Глава 15

А к вечеру, к ужину, как и обещала, к Кёршнерам приехала графиня с юным графом. Волков пошёл встречать их вместе с хозяевами. Графиня была обворожительна, её новое платье из атласа глубокого алого цвета, с белоснежным кружевом по вороту и манжетам, выглядело уточнённым и роскошным. Явно не местным.

«Всё это не здешнее. За платье отдала пятьдесят талеров, не меньше, — сразу для себя отметил кавалер, — да две жемчужные нити — ещё сорок. Четыре гульдена на себя нацепила, это не считая перстней и исподнего с башмачками. В Ланне купила, видно, как Агнес ей денег дала, так она по лавкам и пошла».

И это было неудивительно! Какая женщина, имея деньги, смогла бы удержаться от тех удивительных вещей, что таили в себе лавки Ланна? Не зря в большой город съезжались все лучшие ювелиры, ткачи и портные со всех земель в округе.

А в необыкновенную причёску Брунхильды были уложены все волоски до единого. И накрыты волосы были накидкой-фатой из редкого в этих местах газа, придавленной маленькой шапочкой.

Годы, проведённые при дворе, и вправду многому научили эту красивую женщину. Уж вести себя с людьми графиня знала как.
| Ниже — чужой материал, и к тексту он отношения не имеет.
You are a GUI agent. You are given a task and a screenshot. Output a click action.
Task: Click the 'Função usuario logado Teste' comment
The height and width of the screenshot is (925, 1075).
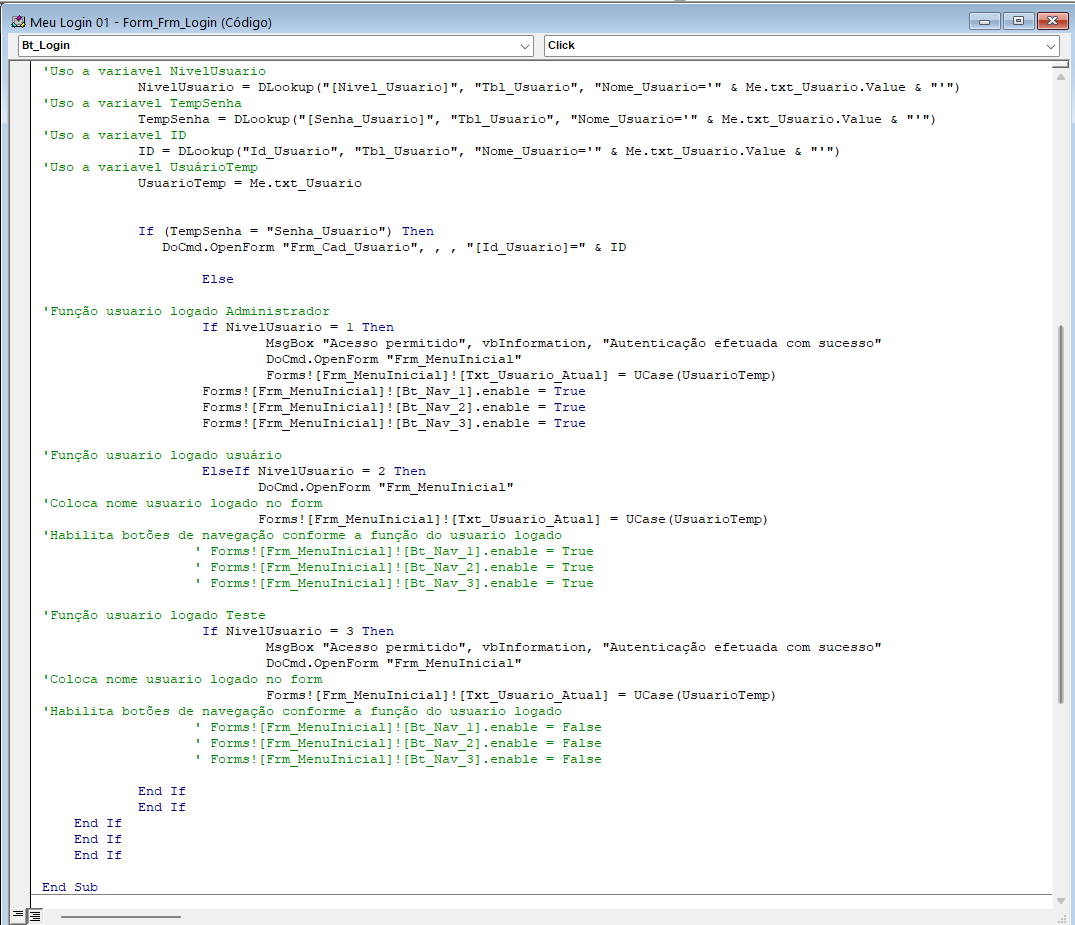pos(155,615)
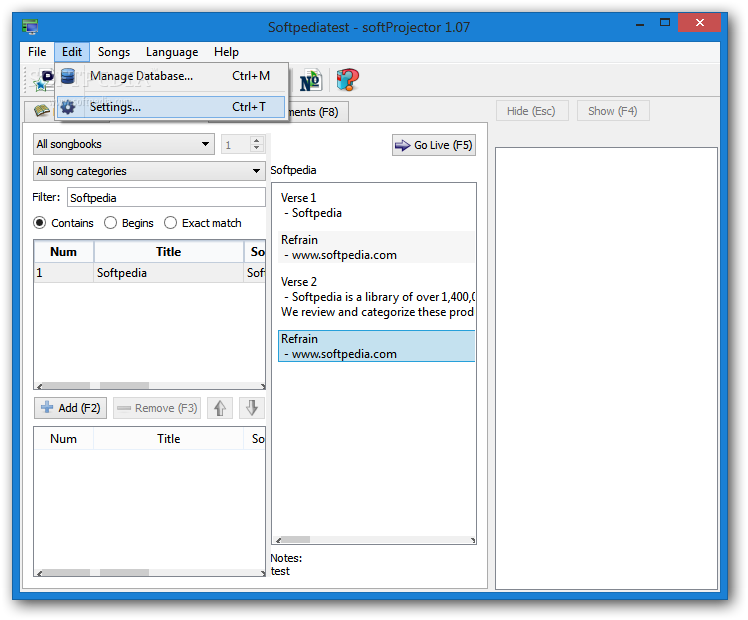
Task: Increment the song number spinner
Action: (x=257, y=140)
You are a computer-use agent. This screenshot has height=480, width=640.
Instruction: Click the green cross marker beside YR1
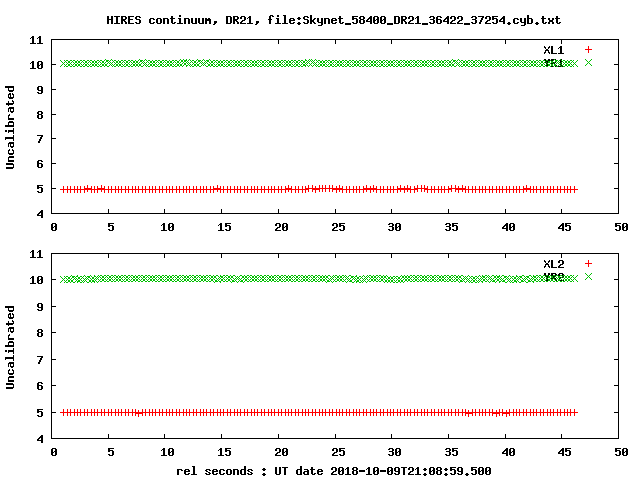click(588, 62)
Она научилась улыбаться с вежливой снисходительностью всем тем, чей статус был ниже её. И сейчас именно такая улыбка была на её устах, когда она протягивала обе руки хозяйке дома.

— Дорогая Клара.

Они обнялись, и тогда графиня протянула руку и самому Кёршнеру, тот со всей неуклюжестью толстяка кланялся и целовал ей пальцы.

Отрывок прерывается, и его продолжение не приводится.